Pagamento arretrati pensione: tempistiche e modalità

Una volta concessa la pensione, l’INPS ha un termine di 30-90 giorni per erogare gli arretrati. Nel 2025 la media si è attestata sui 45 giorni, ma il carico accumulato tra il 2024 e il 2026 ha creato ritardi significativi in molti casi. Il pagamento avviene esclusivamente tramite accredito su conto corrente bancario o postale, obbligatorio ormai dal 2021. Per importi superiori ai 10.000 euro è prevista una rateizzazione automatica, con un massimo di 24 rate e un interesse dell’1%. Gli importi sotto i 5.000 euro vengono invece liquidati in un’unica soluzione entro 30 giorni.

Sul fronte fiscale, gli arretrati sono soggetti a tassazione separata IRPEF, con aliquote che nel 2026 vanno dal 23% al 43%. È però possibile accedere a un credito d’imposta per i familiari a carico, che può alleggerire in modo sensibile il peso fiscale complessivo.

Come richiedere gli arretrati e cosa fare in caso di ritardo

Per avviare il processo è sufficiente presentare la domanda di pensione online tramite il portale INPS o attraverso un Patronato, che offre assistenza gratuita. Se gli arretrati vengono negati o il ritardo supera i tempi previsti, è possibile inviare una PEC formale all’INPS entro 90 giorni oppure rivolgersi al Giudice del Lavoro.

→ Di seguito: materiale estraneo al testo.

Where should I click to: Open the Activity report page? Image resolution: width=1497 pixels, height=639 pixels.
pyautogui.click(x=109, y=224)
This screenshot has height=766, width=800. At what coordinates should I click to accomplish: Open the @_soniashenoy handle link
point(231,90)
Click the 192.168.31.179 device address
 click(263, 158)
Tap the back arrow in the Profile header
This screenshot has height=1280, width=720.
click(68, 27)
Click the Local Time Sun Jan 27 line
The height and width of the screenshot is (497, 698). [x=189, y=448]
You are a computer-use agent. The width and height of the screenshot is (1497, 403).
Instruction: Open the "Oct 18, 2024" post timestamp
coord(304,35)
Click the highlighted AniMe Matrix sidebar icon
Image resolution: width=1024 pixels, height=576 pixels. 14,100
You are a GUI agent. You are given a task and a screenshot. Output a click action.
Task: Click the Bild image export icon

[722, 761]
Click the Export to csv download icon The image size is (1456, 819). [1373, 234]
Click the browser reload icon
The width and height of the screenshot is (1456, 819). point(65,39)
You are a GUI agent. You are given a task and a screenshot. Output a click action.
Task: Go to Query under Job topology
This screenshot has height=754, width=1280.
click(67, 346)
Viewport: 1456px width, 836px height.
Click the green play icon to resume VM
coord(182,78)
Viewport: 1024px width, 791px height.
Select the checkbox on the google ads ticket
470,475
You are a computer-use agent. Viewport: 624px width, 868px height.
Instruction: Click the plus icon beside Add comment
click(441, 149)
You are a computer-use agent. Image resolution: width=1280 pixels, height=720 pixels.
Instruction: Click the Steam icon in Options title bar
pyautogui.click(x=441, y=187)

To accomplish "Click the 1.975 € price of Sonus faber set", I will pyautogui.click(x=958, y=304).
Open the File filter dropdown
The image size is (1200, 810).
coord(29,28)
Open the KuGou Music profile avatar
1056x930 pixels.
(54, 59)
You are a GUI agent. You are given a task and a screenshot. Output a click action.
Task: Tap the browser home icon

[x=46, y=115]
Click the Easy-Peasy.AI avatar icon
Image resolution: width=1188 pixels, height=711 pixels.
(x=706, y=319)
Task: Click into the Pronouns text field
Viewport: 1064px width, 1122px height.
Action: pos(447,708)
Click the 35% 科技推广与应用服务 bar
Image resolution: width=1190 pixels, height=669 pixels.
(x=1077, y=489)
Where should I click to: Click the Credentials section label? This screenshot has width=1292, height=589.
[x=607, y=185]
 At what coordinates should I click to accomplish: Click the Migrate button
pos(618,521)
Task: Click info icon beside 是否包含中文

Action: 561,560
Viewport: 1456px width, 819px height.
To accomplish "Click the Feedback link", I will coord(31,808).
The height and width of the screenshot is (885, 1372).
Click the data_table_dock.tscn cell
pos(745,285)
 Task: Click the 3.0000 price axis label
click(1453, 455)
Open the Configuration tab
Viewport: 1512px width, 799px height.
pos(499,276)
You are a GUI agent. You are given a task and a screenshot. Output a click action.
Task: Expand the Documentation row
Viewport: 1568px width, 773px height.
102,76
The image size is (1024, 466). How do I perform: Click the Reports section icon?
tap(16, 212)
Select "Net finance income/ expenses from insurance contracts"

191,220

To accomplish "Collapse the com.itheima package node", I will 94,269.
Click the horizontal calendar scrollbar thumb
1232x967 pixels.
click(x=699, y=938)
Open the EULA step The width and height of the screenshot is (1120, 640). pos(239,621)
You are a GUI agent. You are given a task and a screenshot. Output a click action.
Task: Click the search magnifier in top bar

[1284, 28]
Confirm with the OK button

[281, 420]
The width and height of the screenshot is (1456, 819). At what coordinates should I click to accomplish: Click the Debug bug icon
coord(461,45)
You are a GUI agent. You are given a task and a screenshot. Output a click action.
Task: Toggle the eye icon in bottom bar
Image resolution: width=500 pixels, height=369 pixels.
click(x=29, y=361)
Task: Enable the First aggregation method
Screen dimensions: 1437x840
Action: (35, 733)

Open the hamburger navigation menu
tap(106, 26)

  • Call Center INPS: 803.164 (gratuito da rete fissa)
  • Documenti necessari: estratto contributivo, IBAN, CUD degli ultimi 5 anni
  • App INPS Mobile: dal 2026 notifica in tempo reale la disponibilità degli arretrati
  • Patronati (CGIL, UIL, ACLI): nel 2025 hanno ottenuto un +30% di recuperi per errori di calcolo

Oltre 200.000 casi risultano ancora pendenti secondo il Report INPS del primo trimestre 2026. Chi si trova in questa situazione può presentare un’istanza formale accompagnata da una diffida, strumento che nella pratica accelera i tempi di risposta. I Patronati restano la risorsa più efficace per navigare la burocrazia previdenziale senza costi aggiuntivi.